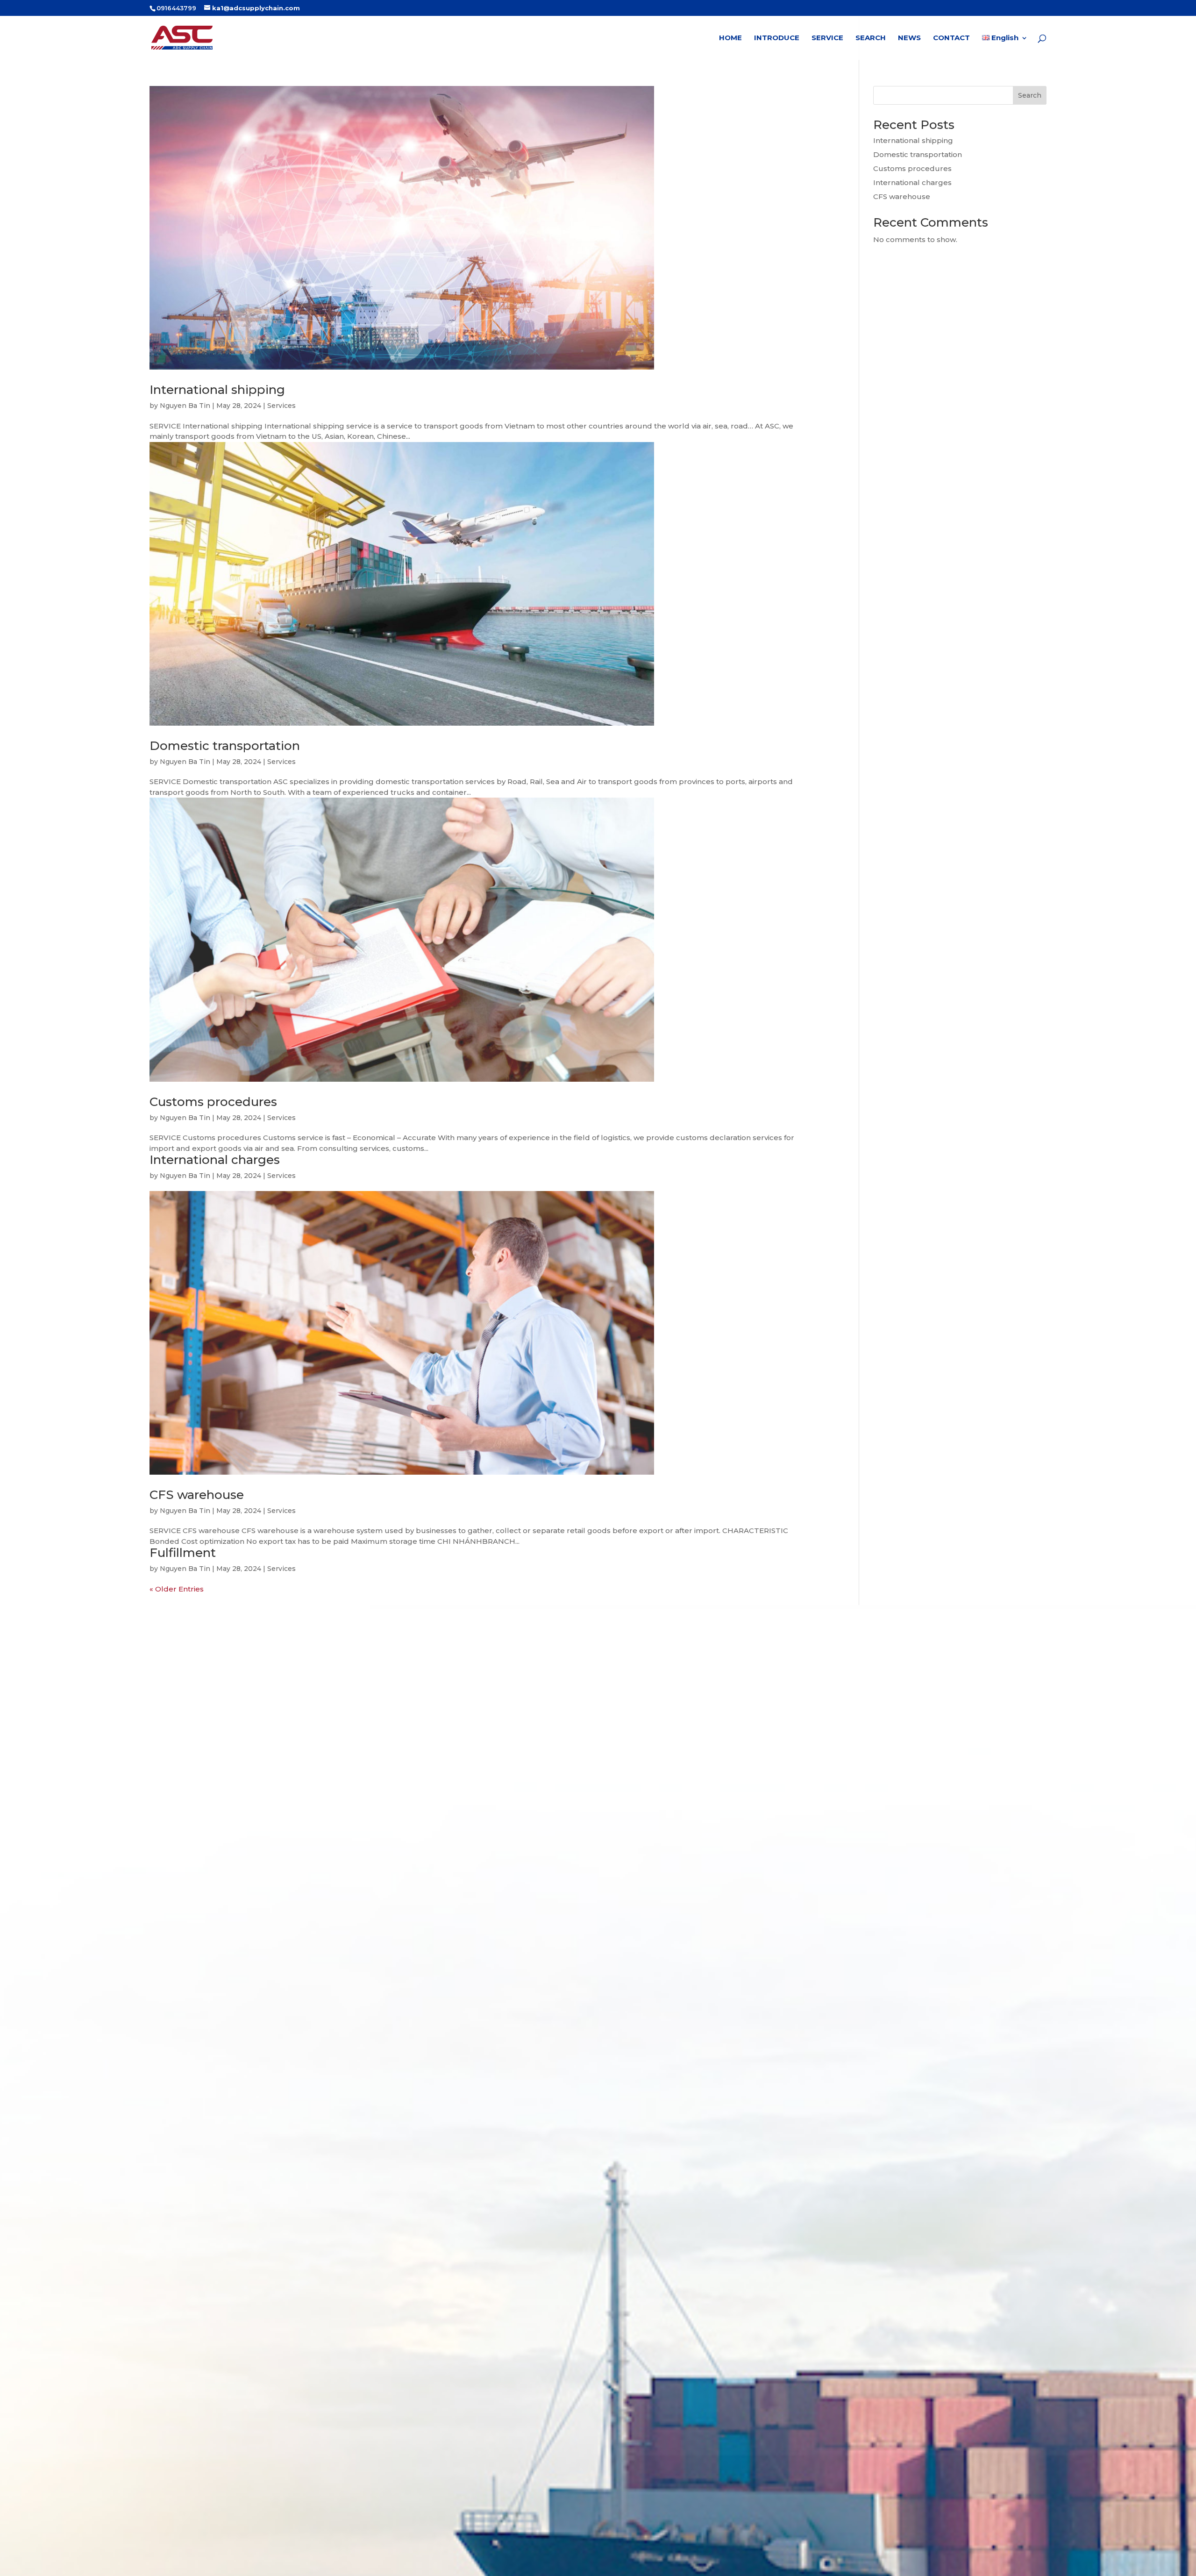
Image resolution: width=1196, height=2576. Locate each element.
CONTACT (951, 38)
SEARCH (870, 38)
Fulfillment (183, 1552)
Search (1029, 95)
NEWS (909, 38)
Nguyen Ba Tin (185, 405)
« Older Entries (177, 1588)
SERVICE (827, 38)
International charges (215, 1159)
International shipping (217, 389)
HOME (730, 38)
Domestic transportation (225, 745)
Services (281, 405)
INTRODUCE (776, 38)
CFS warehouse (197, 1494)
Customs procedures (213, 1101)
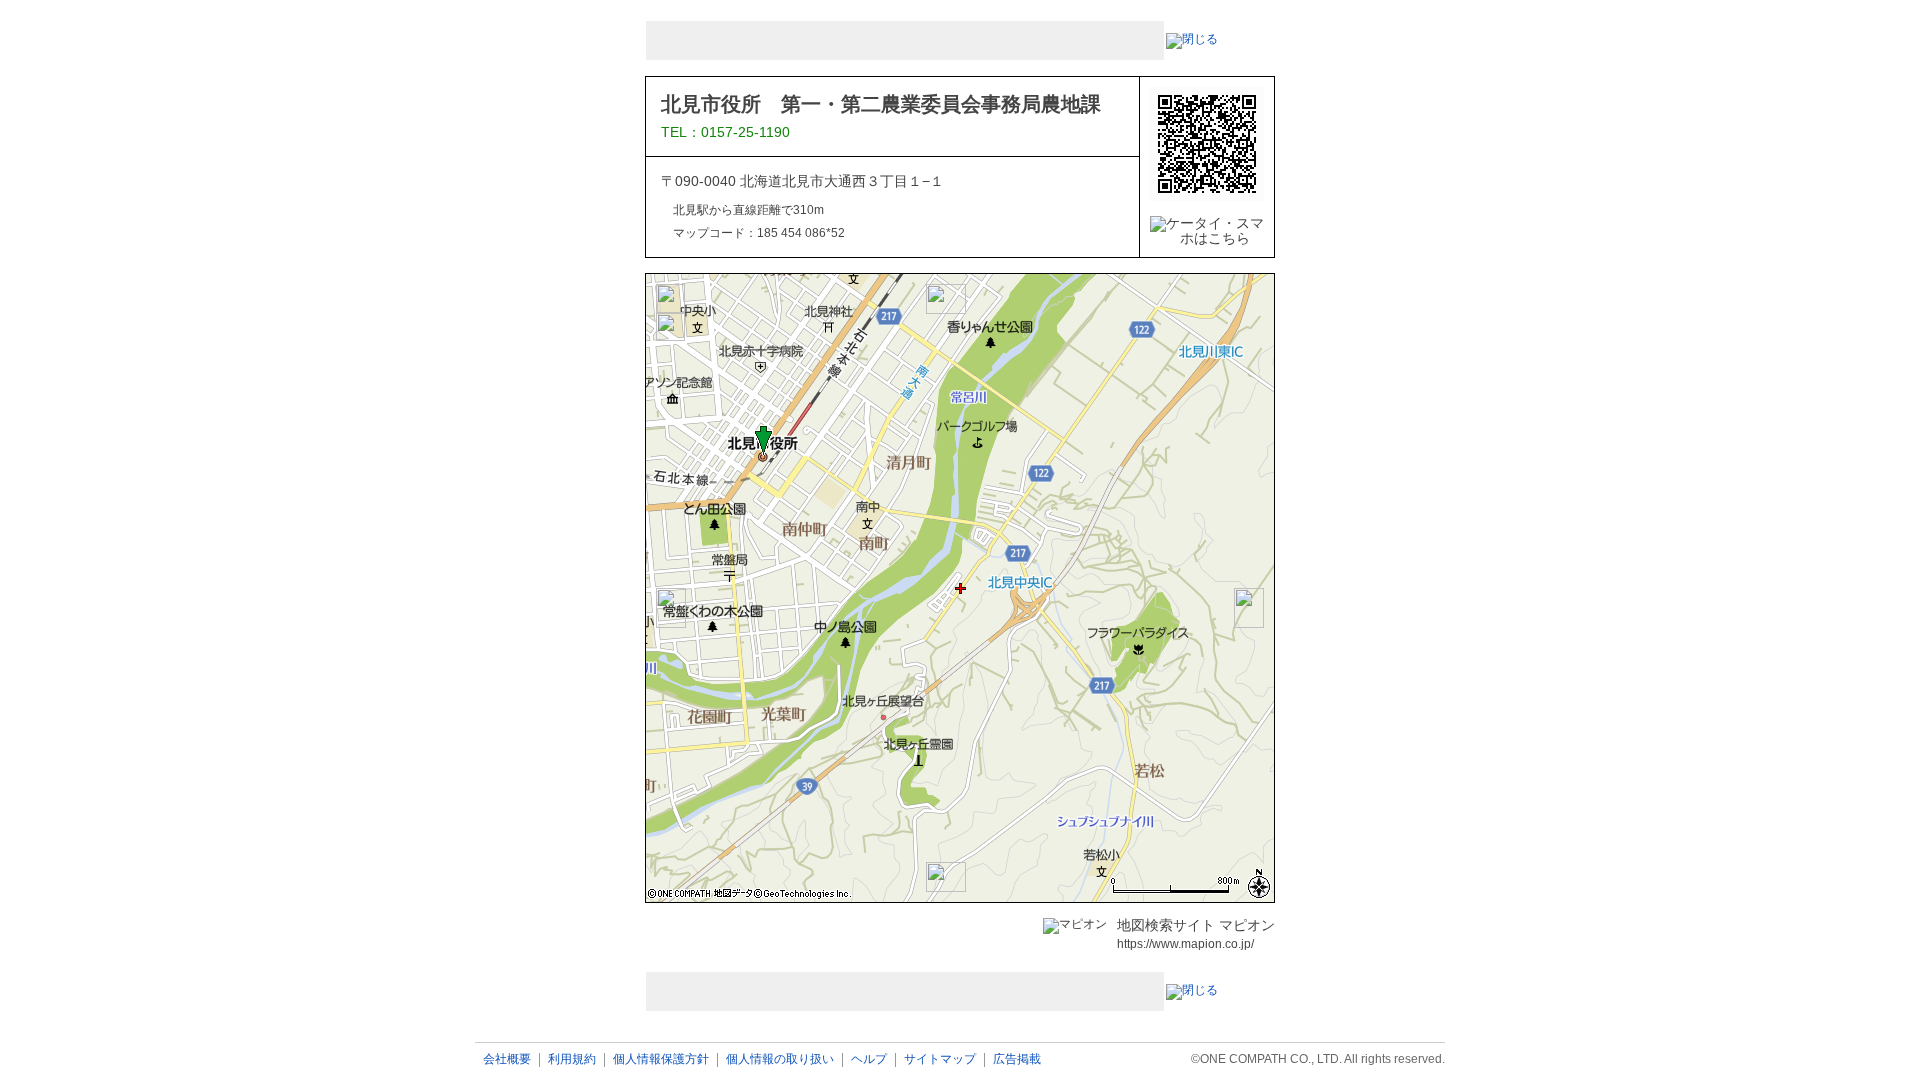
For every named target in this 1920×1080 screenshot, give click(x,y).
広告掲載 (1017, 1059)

Task brief → Whenever the string "International" shows up on a line of the listing, copy that line.

The answer →
International charges (215, 1159)
International shipping (217, 389)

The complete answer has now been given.